Does a focused strategy work better with controlled inflows? IFEF has delivered 54% annualised return in the last one year, which places it at the top of its multi-cap diversified category in terms of one-year performance. However, it’s hard to compare with others given that the fund has just undergone a significant change in strategy. There are focused funds, those which invest in 25-35 stocks at the most which have delivered annualised returns of around 15-20% over a three-year period, with no restriction on inflows.

It’s common to see inflows following performance. A fund house showcases its good performing schemes to distributors, who then recommend it forward. As the popularity increased so does the pace of inflows.

Recently, inflows were restricted in Mirae Asset Emerging Bluechip Fund. Before that DSP BlackRock Micro Cap Fund too restricted inflows as did SBI Small and Mid-Cap Fund. However, these are slightly different from the IFEF as they invest majorly in mid and small cap segments of the market where stock specific liquidity is limited and transacting in large sums can impact price especially when valuations are already high.

According to a senior wealth manager, who preferred not to be named, “Now that the fund is performing and popular, there is a danger that further inflows can hurt performance. This won’t look good. The fund house always wants to retain its top performer as the flag, it makes it easier to sell its other products under the same fund management."

Nisreen Mamaji, founder MoneyWorks Financial Advisors, feels it’s fair to do if the fund manager is confident of delivering better returns as a result of controlled inflows. “Inflows are being restricted with the right intent which is a step in the right direction."

What is surprising is the choice of the asset manager to limit inflows when the AUM is at 900 crore. Mid-cap funds with many times the AUM have delivered returns in excess of 35-40% in the last one year. IDFC AMC’s own mid-cap fund, IDFC Sterling Equity Fund with an AUM of close to 1900 crore has delivered around 54% returns in the last one year—this fund remains open for subscription with no restrictions.

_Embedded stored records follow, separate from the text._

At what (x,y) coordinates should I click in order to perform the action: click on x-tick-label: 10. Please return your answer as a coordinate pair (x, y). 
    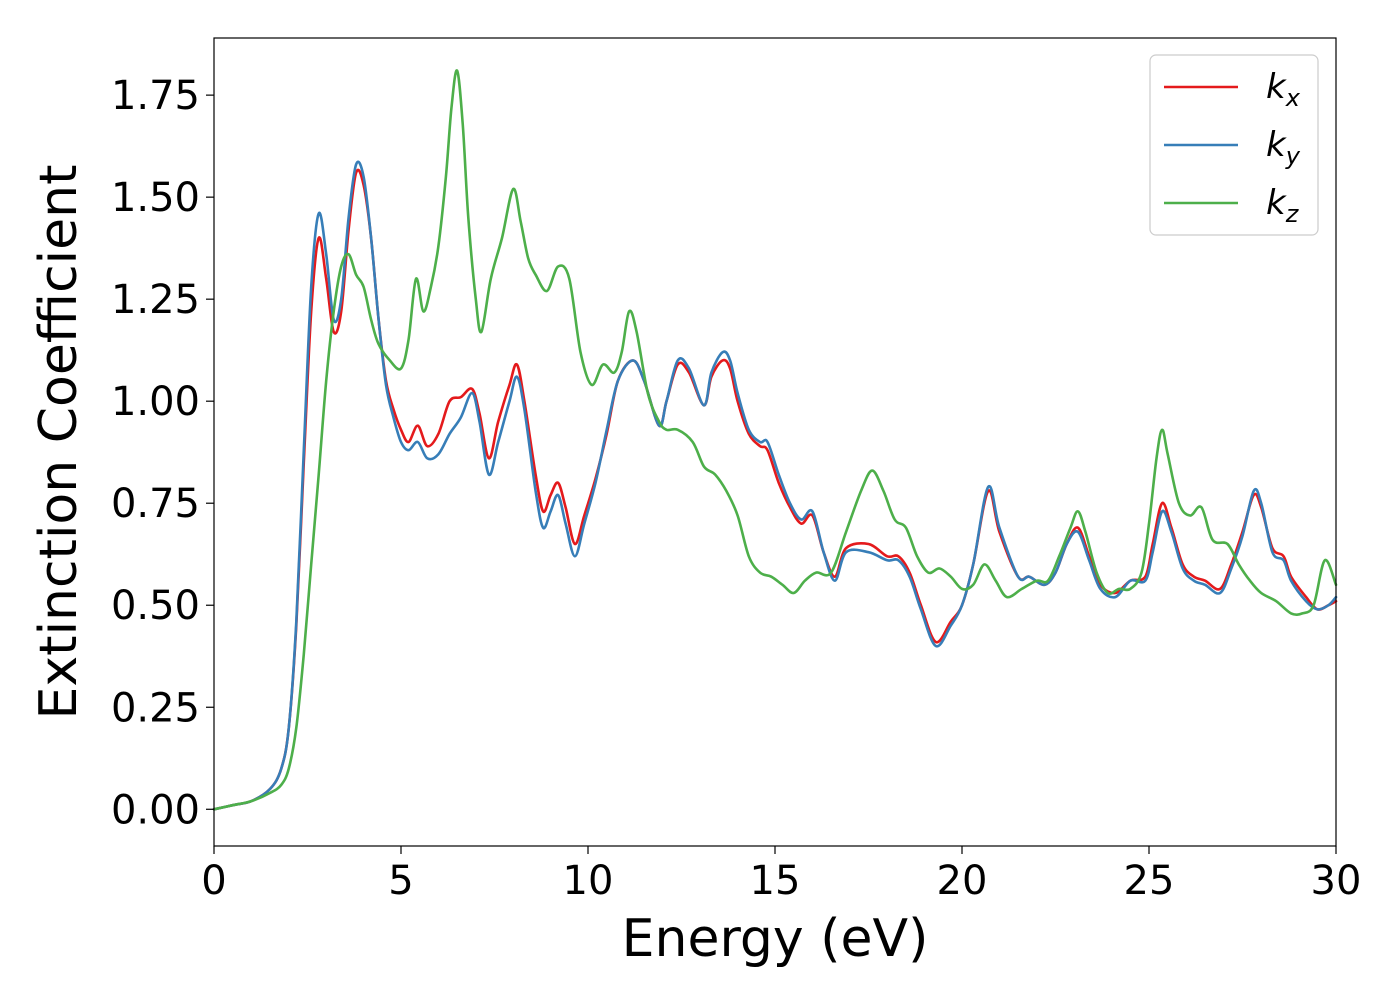
    Looking at the image, I should click on (588, 881).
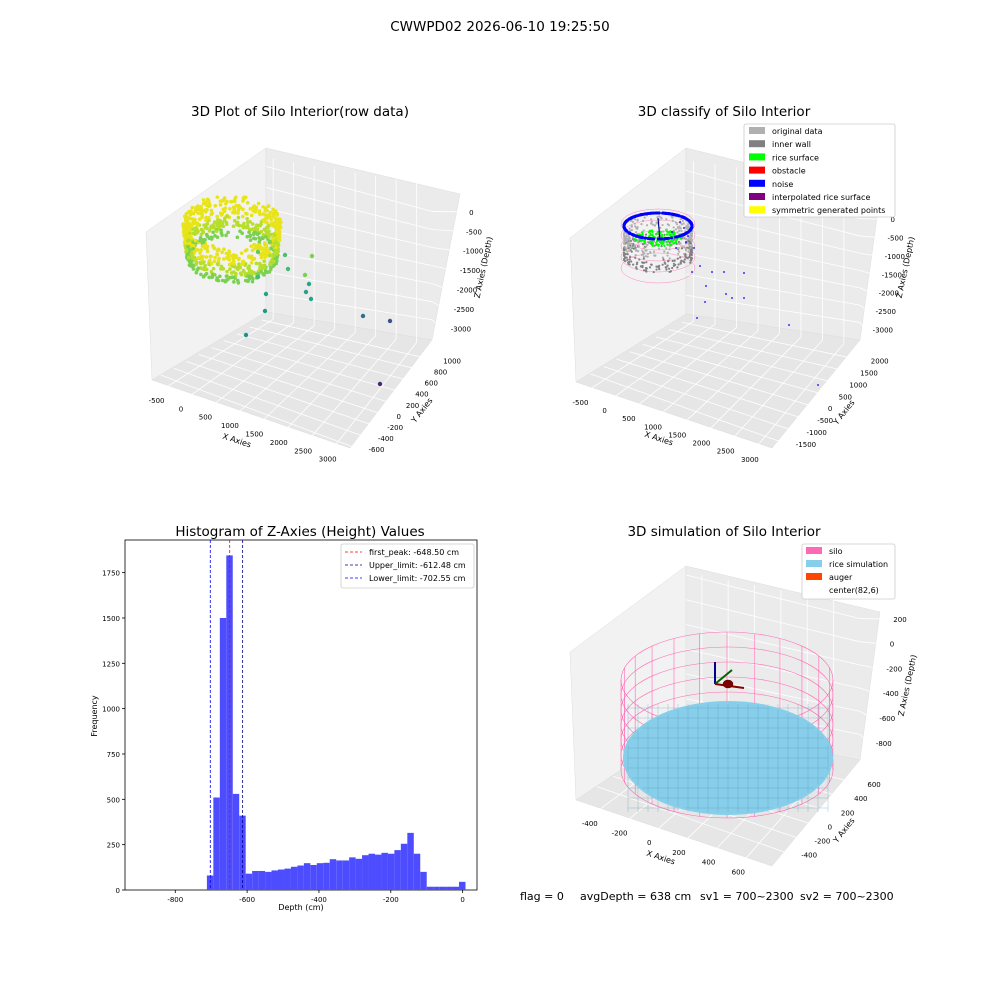 The image size is (1000, 1000). What do you see at coordinates (461, 330) in the screenshot?
I see `p1-ztick-label: -3000` at bounding box center [461, 330].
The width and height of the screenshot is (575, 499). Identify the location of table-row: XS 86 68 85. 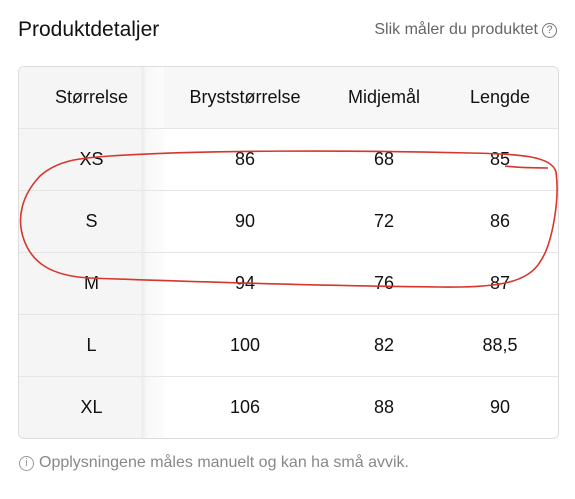
(288, 160).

Kapoor says, “Moderating flows helps in getting reasonable time to keep investment ideas aligned to the original style. This particular strategy is not a deep value, buy and hold portfolio, it is about capturing current opportunities and as such the fund manager needs to be nimble. Moreover, it is important not to exceed the stated objective of keeping the maximum number of stocks at 30. It is also about staying pure and true to strategy."

More inflows might mean adding fresh stocks if the ones already held are too highly priced (valuation). The choice then is to either leave the new funds in cash and wait for an investment opportunity or buy additional stocks, neither of which is an attractive option for the fund managers as returns are likely to falter.

Not all agree with this kind of a change, especially given the level of AUM the fund has reached. In an industry where mid cap fund with Rs4,000-5,000 crore and higher assets under management have maintained a track record of top performance, the move can appear to be premature.

According to a senior executive with another large wealth advisor, “It is unusual to see inflows getting restricted at this level. One can hope to preserve performance and not dilute portfolio, but 1,000 crore does not seem like an unmanageable corpus given that other much larger sized funds are delivering performance too."

What about existing investors?

The retail investor is not impacted as the upper limit of accepting inflows is expected to be 2 lakh. For big ticket investors, high net worth investors, it’s a missed opportunity for the time being.

We will have to wait and watch to see if this strategy is a success. In the meantime, the AMC sales focus is likely to shift to other diversified equity funds in its basket to keep growing its assets under management.